● **Work to be completed**:
Below are records. Return each one exactly as written.

━━━━━━━━━━━━━━━━━━━━

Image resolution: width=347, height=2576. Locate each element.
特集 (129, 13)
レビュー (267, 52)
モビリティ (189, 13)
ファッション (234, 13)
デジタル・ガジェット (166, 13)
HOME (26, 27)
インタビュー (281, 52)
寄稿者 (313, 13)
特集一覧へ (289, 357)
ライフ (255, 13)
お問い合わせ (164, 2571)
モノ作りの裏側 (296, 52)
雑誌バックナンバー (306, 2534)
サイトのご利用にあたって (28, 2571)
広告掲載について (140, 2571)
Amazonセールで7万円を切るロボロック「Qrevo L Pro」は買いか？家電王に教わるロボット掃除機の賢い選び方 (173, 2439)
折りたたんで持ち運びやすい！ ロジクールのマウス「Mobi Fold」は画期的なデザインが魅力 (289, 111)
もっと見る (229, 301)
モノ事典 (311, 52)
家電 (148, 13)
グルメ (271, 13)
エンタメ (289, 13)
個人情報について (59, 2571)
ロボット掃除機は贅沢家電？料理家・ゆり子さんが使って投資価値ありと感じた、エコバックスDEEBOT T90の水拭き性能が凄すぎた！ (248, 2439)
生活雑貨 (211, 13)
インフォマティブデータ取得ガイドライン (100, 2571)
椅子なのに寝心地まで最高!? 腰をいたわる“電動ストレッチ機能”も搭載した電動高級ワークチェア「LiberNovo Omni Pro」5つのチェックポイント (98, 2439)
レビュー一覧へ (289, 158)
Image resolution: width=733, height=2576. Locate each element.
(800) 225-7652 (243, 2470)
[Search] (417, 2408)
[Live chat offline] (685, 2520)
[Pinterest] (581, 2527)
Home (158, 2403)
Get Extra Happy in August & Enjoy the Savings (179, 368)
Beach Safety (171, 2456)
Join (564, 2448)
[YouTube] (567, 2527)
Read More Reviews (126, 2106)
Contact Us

━━━━━━━━━━━━━━━━━━━━

● **Result of this task**:
Image resolution: width=347, height=2576. Locate each element.
特集 (129, 13)
レビュー (267, 52)
モビリティ (189, 13)
ファッション (234, 13)
デジタル・ガジェット (166, 13)
HOME (26, 27)
インタビュー (281, 52)
寄稿者 (313, 13)
特集一覧へ (289, 357)
ライフ (255, 13)
お問い合わせ (164, 2571)
モノ作りの裏側 (296, 52)
雑誌バックナンバー (306, 2534)
サイトのご利用にあたって (28, 2571)
広告掲載について (140, 2571)
Amazonセールで7万円を切るロボロック「Qrevo L Pro」は買いか？家電王に教わるロボット掃除機の賢い選び方 (173, 2439)
折りたたんで持ち運びやすい！ ロジクールのマウス「Mobi Fold」は画期的なデザインが魅力 (289, 111)
もっと見る (229, 301)
モノ事典 (311, 52)
家電 (148, 13)
グルメ (271, 13)
エンタメ (289, 13)
個人情報について (59, 2571)
ロボット掃除機は贅沢家電？料理家・ゆり子さんが使って投資価値ありと感じた、エコバックスDEEBOT T90の水拭き性能が凄すぎた！ (248, 2439)
生活雑貨 (211, 13)
インフォマティブデータ取得ガイドライン (100, 2571)
椅子なのに寝心地まで最高!? 腰をいたわる“電動ストレッチ機能”も搭載した電動高級ワークチェア「LiberNovo Omni Pro」5つのチェックポイント (98, 2439)
レビュー一覧へ (289, 158)
Image resolution: width=733, height=2576. Locate each element.
(800) 225-7652 (243, 2470)
[Search] (417, 2408)
[Live chat offline] (685, 2520)
[Pinterest] (581, 2527)
Home (158, 2403)
Get Extra Happy in August & Enjoy the Savings (179, 368)
Beach Safety (171, 2456)
Join (564, 2448)
[YouTube] (567, 2527)
Read More Reviews (126, 2106)
Contact Us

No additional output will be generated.